We rejoin the Baudelaire orphans at Prufrock Preparatory School with Count Olaf hot on their trail.

Unlike the previous season, the Baudelaires are not always privileged with single guardians who always end up dying on them.

Instead they travel to even more, as Mr. Poe put it, “adventures in all sorts of exotic locales.”

Count Olaf, played by the incredibly talented Neil Patrick Harris, returns with more crazy costumes, character depth and musical numbers.

Answers slowly come in the form of new and old characters that all begin to fill in the questions of the audience while also creating other ones.

Viewers get to learn more about Lemony Snicket as he tells the story of the Baudelaires.

Snicket also hints every now and then about how his own life is intertwined with all the other characters, building up to when maybe he too joins the story for Season 3.

As for the Baudelaires, the fact that they can still keep their heads up through all this is motivational and sometimes on the cringing side.

The sorts of obstacles whether they are the characters the story introduces or the setting can be monotonous and unsettling. It is because of these characters you may end up groaning or just needing to take a break because their mannerisms can be very annoying.

If the story of the Baudelaires in this season teaches anything it’s that the bad guys don’t always get what they deserve.

The same applies to the good guys.

Though some characters will grind on your every last nerve, others will touch your heart, bring nothing but laughter or inspire curiosity.

Others will also inevitably die as so many others before them.

This second season does not follow the previous format.

Even though the audience feels like they know what will happen next something else happens to throw the viewers off.
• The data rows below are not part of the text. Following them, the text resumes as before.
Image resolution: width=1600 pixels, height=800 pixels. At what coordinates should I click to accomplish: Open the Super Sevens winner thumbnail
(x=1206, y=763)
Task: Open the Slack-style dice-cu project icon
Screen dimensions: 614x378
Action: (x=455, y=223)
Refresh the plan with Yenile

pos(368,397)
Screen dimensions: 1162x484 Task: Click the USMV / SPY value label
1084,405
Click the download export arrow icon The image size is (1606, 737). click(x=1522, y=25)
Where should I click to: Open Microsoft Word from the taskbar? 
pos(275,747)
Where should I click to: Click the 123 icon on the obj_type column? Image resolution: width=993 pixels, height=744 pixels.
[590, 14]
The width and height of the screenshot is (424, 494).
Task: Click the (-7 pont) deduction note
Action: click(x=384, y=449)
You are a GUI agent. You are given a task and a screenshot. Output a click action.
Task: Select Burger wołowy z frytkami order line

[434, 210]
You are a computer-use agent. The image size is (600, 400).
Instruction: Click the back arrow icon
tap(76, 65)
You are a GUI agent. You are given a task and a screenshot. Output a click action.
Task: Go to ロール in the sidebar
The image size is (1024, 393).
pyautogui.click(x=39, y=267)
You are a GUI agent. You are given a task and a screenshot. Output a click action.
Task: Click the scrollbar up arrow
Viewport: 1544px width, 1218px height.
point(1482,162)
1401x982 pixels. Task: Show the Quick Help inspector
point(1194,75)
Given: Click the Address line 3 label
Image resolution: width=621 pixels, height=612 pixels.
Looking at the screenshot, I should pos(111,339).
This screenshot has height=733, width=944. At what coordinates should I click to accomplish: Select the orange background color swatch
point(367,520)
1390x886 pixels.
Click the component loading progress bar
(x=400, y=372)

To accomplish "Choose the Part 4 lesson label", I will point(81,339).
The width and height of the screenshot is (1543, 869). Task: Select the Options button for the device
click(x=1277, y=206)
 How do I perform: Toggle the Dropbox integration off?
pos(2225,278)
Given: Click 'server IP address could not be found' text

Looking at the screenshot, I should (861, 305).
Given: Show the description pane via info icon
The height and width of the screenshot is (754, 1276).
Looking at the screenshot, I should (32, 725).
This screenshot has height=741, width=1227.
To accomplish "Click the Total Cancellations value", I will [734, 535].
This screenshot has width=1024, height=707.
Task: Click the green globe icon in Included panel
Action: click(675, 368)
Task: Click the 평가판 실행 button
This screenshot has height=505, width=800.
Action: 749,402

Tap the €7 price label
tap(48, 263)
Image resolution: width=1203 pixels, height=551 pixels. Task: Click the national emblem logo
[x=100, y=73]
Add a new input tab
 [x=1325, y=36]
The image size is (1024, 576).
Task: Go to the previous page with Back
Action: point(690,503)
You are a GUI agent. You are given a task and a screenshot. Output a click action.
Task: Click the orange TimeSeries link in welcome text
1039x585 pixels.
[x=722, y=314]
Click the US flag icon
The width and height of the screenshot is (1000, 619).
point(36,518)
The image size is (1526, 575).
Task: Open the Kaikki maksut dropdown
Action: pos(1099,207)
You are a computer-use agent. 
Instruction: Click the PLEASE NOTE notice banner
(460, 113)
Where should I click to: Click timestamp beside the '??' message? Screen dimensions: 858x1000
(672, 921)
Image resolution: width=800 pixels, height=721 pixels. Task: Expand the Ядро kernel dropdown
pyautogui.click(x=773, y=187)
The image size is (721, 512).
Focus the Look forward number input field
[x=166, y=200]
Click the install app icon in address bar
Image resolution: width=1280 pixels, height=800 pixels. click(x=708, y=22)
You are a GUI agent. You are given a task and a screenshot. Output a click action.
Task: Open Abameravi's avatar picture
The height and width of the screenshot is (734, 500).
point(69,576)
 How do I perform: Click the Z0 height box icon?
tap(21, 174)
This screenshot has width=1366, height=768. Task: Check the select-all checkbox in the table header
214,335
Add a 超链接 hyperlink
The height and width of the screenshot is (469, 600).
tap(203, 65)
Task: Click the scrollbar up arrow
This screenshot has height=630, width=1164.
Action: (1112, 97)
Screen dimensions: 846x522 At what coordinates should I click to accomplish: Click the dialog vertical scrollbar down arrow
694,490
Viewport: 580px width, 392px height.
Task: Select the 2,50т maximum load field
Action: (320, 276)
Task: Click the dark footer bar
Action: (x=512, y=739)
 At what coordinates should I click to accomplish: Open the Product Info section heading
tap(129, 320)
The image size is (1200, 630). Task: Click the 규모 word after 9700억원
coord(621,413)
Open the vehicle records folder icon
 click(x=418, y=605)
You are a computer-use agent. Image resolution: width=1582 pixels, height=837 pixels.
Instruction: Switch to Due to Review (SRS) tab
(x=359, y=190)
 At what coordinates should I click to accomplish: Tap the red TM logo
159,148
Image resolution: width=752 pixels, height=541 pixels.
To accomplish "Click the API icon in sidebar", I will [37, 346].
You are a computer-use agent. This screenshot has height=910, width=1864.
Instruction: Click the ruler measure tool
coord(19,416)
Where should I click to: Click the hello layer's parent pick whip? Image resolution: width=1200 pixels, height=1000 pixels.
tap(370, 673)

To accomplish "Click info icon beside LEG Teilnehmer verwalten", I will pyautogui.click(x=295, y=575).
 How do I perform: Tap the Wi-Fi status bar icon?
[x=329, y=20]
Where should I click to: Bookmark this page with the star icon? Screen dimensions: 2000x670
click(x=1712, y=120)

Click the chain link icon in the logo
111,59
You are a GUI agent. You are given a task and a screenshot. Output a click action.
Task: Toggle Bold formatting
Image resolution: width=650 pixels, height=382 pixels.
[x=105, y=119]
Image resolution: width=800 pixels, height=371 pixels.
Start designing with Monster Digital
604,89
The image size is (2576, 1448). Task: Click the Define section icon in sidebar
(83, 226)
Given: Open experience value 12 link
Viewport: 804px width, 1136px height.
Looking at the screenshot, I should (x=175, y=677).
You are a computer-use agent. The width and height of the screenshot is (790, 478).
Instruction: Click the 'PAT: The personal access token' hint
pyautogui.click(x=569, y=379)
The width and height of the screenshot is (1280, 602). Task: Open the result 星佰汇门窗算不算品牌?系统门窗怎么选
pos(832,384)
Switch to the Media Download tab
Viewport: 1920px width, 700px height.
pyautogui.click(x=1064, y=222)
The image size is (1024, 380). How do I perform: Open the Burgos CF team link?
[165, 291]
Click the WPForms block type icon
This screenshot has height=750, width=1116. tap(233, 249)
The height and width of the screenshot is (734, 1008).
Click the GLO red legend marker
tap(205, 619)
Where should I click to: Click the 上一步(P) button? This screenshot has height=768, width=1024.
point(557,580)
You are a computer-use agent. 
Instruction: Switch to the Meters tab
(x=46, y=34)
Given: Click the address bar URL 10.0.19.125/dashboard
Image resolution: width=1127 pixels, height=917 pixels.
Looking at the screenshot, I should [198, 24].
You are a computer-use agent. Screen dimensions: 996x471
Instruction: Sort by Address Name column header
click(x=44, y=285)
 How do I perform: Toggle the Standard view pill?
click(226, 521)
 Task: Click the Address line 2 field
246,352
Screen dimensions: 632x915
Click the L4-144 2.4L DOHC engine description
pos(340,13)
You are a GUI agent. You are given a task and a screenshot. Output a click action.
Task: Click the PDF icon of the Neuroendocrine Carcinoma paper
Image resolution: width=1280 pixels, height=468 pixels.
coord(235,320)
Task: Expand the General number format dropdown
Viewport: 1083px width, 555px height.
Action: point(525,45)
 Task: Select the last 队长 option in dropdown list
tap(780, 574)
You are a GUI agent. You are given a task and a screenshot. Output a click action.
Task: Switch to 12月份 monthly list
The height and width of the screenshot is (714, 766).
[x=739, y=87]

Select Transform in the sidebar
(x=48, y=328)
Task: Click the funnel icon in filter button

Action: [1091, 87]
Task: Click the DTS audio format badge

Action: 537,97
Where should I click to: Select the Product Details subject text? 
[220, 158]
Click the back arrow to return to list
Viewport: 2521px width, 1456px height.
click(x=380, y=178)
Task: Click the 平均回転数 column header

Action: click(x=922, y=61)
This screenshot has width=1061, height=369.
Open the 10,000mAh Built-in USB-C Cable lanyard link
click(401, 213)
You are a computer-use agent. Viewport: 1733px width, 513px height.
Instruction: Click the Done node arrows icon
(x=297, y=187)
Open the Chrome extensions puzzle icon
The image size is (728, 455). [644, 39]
Cliffhangers deliver a sense of nervousness, not anxiety, if viewers choose not to watch all of the episodes in one sitting.

The first season wrapped up every episode with a pretty, tragic little bow but the second season likes to cut you off in the middle of processing whatever happened.

Answers can be found in this second season but new questions arise from it.

This is the story of the Baudelaires though; there is nothing but horror and inconvenience on the way.

In the meantime the audience is left hanging on the side of a cliff until the story resumes.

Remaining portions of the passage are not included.